Klintsevich is not a well-known figure outside Russia – he appeared in the Western press briefly in 2012 with his short-lived idea to buy Hitler’s birth house in Braunau, in order to destroy it – but he is a well-connected member of the Kremlin’s ruling elite. Given his senate committee position and his GRU past, there is no doubt that Klintsevich is considered nasch (“ours”) by Russia’s special services.

His statement outing Snowden’s relationship with the Kremlin therefore cannot be an accident or a slip of the tongue. For whatever reason, Putin has decided to out Snowden as the collaborator that he actually is – and has been for three years already.


One reason for this may be Snowden’s recent tepid criticism via Twitter of Russia’s draconian new laws on domestic surveillance – which vastly exceed any of the activities of the Western democracies that Snowden has so strongly criticized from his FSB hideaway. Indeed, his hosts finally allowing their American collaborator to tweet negatively about Russia – many had noted Snowden’s silence on FSB repression and worse – may be a sign that the defector has outlived his usefulness.

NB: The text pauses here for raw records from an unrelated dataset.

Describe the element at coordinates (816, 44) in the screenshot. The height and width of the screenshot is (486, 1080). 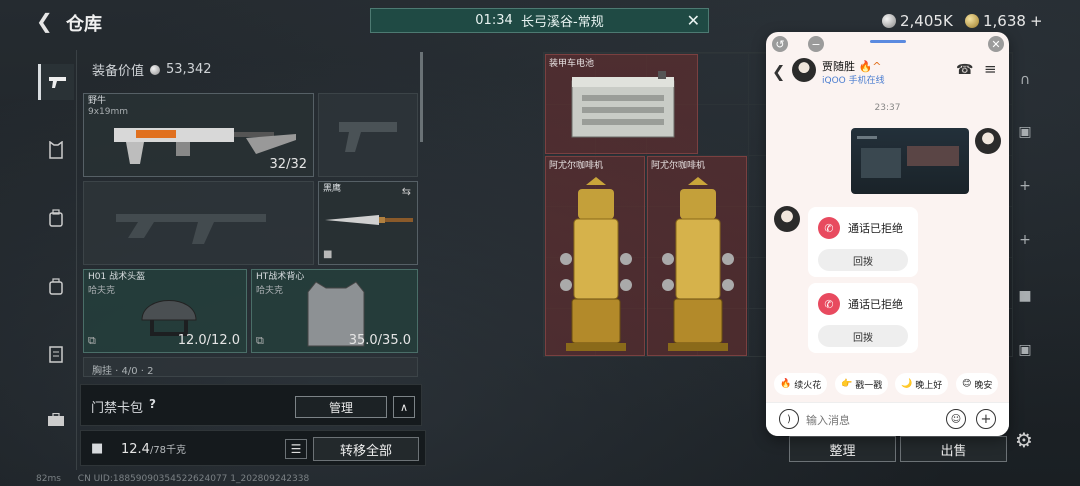
I see `minimize-icon: −` at that location.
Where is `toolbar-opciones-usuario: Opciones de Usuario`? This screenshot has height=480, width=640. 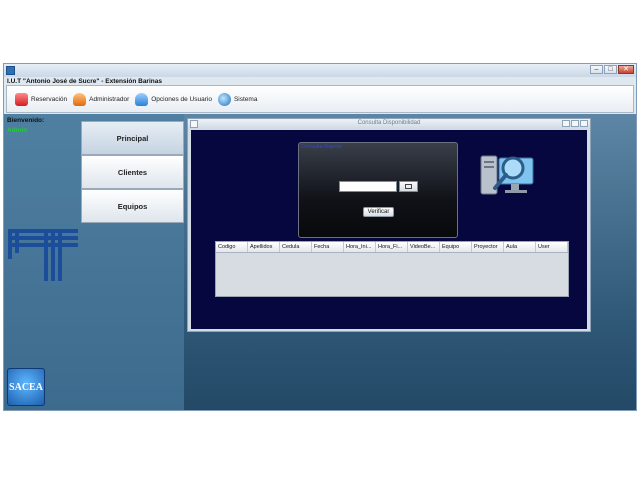 toolbar-opciones-usuario: Opciones de Usuario is located at coordinates (174, 99).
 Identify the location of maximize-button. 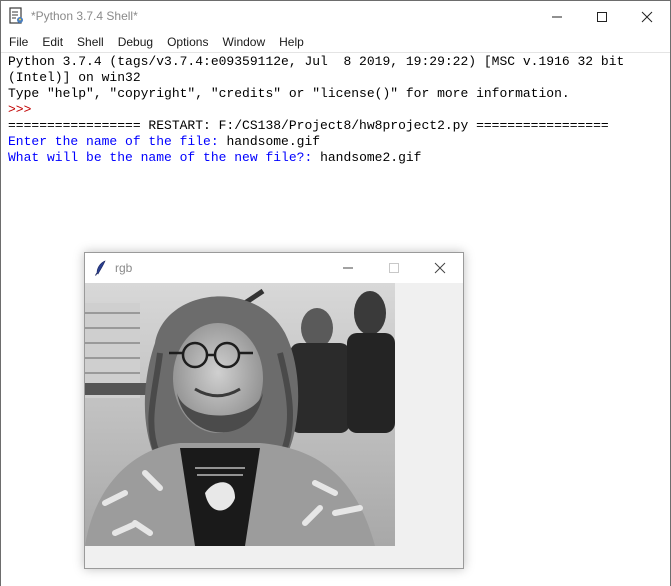
(602, 16).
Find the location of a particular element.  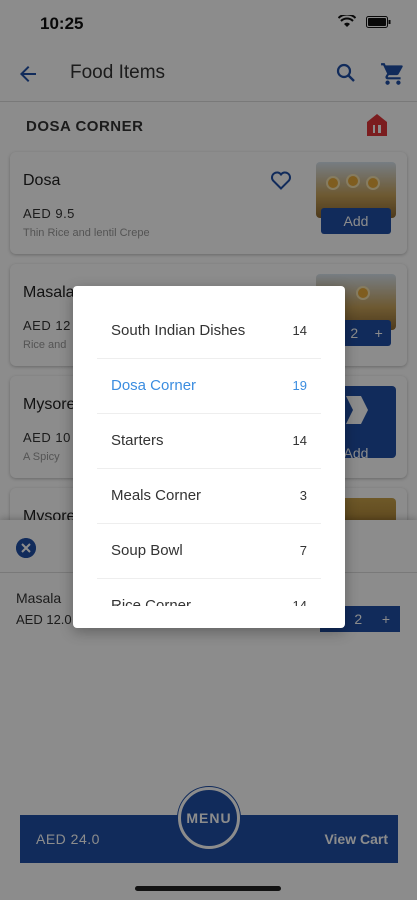

category-name: South Indian Dishes is located at coordinates (178, 330).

In truth, Snowden was never all that well informed about American intelligence. Contrary to the myths that he and his mouthpieces have propagated, he was no more than an IT systems administrator. Snowden was never any sort of bona fide spy. There are no indications he really understands most of what he stole from NSA.

The FSB therefore milked Snowden of any valuable information rather quickly. He likely had little light to shed on the million-plus secret files he stole. Instead, his value to Moscow has been as a key player in Kremlin propaganda designed to discredit the Western intelligence alliance.

In that role, Snowden has done a great deal of damage to the West. But he was never a “mole” for Moscow inside NSA. In reality, the Snowden Operation is probably a cover to deflect attention from the one or more actual Russian moles who have been lurking inside NSA for years, undetected.

Based on the cases of previous Western intelligence defectors to Moscow, Edward Snowden faces an unhappy future. Whatever happens to him is up to his hosts, who control all aspects of any defector’s life. There no longer can be any honest debate about his relationship with the Kremlin, which has settled the matter once and for all. Putin and his special services consider Snowden to be nasch – there is no question about that now.